Israel’s newly named ambassador to Ankara likely heaved a sigh of relief as he perused the headlines in Turkey on Nov. 16. The virulently anti-Semitic Yeni Safak recorded Eitan Naeh’s appointment on its front page in determinedly neutral prose.
Islamist newspapers such as Yeni Akit and Dirilis Postasi ignored the news altogether, a telling silence indicating that Turkish President Recep Tayyip Erdogan’s militant base has digested his decision to end six years of diplomatic froideur with Israel.
The choice of Naeh, who served as Israel’s ambassador to Azerbaijan and is currently the No. 2 at the Israeli mission in London, is an unmistakable sign of the importance his government places on fixing the relationship.
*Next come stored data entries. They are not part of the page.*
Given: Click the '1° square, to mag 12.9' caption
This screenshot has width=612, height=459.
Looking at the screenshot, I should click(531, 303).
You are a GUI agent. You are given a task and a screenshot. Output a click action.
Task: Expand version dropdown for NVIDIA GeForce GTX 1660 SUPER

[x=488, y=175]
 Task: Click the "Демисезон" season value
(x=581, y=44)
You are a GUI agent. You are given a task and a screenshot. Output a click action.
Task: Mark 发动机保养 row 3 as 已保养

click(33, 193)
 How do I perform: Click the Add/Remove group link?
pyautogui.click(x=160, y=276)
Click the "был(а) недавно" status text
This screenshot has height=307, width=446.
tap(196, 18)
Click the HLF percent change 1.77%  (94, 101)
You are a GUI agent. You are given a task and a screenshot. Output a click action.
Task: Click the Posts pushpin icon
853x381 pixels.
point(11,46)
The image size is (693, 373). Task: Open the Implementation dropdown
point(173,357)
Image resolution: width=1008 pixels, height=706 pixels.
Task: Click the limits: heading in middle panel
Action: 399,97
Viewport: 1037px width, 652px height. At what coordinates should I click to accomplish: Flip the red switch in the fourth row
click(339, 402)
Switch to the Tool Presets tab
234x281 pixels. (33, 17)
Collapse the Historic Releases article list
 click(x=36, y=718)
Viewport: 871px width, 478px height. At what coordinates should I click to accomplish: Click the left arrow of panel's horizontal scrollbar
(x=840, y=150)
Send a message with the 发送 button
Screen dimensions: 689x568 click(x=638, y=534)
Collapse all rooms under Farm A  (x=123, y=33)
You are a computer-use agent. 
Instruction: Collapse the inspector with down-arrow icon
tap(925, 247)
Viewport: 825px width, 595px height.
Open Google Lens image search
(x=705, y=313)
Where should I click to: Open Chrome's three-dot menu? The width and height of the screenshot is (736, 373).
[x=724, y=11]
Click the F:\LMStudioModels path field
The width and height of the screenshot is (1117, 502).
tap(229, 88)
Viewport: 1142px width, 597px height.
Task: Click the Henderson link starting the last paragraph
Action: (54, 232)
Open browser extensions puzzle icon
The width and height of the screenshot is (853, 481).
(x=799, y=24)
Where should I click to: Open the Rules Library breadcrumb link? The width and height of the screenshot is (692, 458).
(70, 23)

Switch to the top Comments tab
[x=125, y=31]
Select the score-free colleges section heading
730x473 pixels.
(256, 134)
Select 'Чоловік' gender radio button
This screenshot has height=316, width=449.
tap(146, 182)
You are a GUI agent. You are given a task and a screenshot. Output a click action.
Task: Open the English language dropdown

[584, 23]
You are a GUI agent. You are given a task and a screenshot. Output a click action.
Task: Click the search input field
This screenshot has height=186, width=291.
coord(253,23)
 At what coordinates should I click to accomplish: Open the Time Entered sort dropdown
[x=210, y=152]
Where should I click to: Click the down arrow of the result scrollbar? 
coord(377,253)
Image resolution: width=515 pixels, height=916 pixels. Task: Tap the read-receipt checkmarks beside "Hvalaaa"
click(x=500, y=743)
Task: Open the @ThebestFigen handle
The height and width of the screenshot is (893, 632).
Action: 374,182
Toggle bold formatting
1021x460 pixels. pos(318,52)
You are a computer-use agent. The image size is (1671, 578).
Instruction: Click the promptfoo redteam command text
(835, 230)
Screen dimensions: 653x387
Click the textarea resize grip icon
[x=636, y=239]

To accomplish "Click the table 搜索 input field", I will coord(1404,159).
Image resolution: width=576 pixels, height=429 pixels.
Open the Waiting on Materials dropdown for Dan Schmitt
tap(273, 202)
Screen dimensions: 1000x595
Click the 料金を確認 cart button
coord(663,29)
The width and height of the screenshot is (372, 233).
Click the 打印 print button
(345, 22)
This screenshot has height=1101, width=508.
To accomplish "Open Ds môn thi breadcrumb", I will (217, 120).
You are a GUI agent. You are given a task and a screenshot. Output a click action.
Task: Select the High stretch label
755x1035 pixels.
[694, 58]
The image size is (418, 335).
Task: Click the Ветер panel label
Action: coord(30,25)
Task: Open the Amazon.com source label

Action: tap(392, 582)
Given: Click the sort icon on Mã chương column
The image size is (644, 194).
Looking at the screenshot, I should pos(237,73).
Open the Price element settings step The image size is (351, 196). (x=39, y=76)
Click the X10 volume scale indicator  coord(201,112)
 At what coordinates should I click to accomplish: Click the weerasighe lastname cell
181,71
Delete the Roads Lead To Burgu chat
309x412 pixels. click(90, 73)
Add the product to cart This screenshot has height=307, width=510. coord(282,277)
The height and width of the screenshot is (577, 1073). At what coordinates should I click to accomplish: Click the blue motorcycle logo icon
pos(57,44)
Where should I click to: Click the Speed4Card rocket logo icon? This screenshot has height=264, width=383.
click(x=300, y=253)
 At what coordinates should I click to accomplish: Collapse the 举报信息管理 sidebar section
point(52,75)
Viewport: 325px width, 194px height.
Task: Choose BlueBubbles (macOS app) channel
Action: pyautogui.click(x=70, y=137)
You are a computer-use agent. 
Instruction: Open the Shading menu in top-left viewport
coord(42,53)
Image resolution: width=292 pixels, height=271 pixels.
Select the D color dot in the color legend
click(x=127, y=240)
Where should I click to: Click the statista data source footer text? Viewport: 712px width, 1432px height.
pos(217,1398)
Naeh is counted among the Israeli Foreign Ministry’s finest and has been at the forefront of a quiet campaign to reach out to Muslim countries that continue to shun the Jewish state. Naeh also served in Ankara in the 1990s and left a very positive mark.
Ties between the former allies crumbled when Israeli commandos stormed a Turkish flotilla led by the Mavi Marmara ship as it sought to break Israel's blockade on the Gaza Strip. Turkish activists were killed on board, triggering widespread outrage and the expulsion of Israel’s ambassador from Turkey.
Washington has lobbied hard for its closest regional allies to mend fences. The first breakthrough came when Israeli Prime Minister Benjamin Netanyahu telephoned his then-Turkish counterpart Recep Tayyip Erdogan at US President Barack Obama’s behest and apologized for the Mavi Marmara affair.
The sides have since agreed on a compensation package for the victims, the shelving of Turkish legal claims against the perpetrators and Turkish access to the Ashdod port in Gaza. Turkey has also withdrawn its veto of cooperation between NATO and Israel.
Most observers agree that pragmatism is the main driver of the thaw. The Turkish-Israeli alliance allowed both countries greater influence in the region. For example, when Turkey threatened military action against Syria over its harboring of the now-imprisoned Kurdistan Workers Party leader Abdullah Ocalan in 1998, while the bond with Israeli was at its peak, Syria, mindful of potential trouble with Israel, instantly booted him out. Today, Israel and Turkey are both unnerved by Iran’s rising influence in their respective backyards and could use each other's support.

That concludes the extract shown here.